Using the data beneath, show every line that includes the word "上白石萌音".

*** Block opens ***

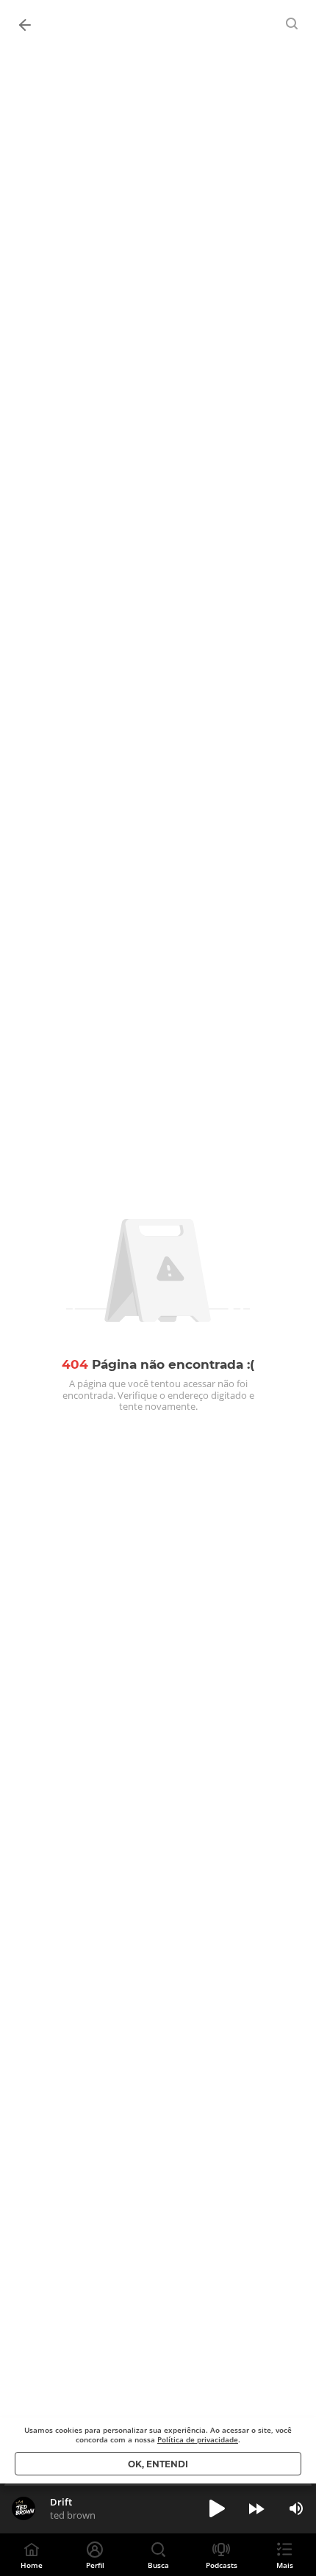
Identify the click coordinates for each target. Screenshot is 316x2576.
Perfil (95, 2565)
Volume (296, 2508)
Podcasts (221, 2565)
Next (256, 2508)
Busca (158, 2565)
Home (32, 2565)
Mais (284, 2565)
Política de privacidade (197, 2439)
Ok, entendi (158, 2464)
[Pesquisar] (292, 23)
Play (217, 2508)
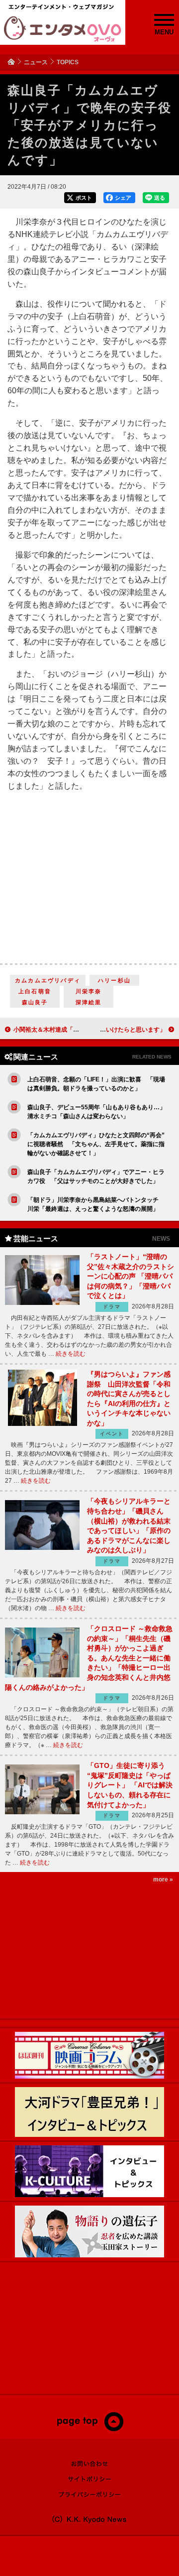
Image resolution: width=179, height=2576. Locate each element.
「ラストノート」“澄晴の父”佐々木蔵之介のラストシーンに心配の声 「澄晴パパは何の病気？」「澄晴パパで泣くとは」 (130, 1276)
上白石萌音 (34, 991)
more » (163, 1879)
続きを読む (71, 1353)
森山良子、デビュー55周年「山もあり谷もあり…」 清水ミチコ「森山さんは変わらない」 (97, 1112)
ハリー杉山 (114, 980)
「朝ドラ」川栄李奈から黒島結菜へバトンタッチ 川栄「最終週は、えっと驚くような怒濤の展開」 (96, 1204)
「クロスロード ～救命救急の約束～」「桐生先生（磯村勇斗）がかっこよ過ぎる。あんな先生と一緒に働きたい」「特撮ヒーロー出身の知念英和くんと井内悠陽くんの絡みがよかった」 (89, 1658)
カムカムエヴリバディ (48, 980)
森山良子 (35, 1002)
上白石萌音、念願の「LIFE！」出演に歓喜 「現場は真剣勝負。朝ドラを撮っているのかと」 (96, 1084)
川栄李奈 (89, 991)
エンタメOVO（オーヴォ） (62, 29)
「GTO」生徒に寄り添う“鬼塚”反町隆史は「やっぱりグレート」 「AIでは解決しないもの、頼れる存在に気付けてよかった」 (130, 1784)
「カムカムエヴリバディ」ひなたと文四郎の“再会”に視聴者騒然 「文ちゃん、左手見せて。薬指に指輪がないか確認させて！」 (96, 1144)
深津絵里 (89, 1002)
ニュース (36, 62)
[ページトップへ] (89, 2429)
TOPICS (68, 62)
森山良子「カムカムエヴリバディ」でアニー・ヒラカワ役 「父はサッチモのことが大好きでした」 (96, 1176)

*** Block closes ***

▶ _SOLUTION FOR THIS EXERCISE_:
上白石萌音 (34, 991)
上白石萌音、念願の「LIFE！」出演に歓喜 「現場は真剣勝負。朝ドラを撮っているのかと」 (96, 1084)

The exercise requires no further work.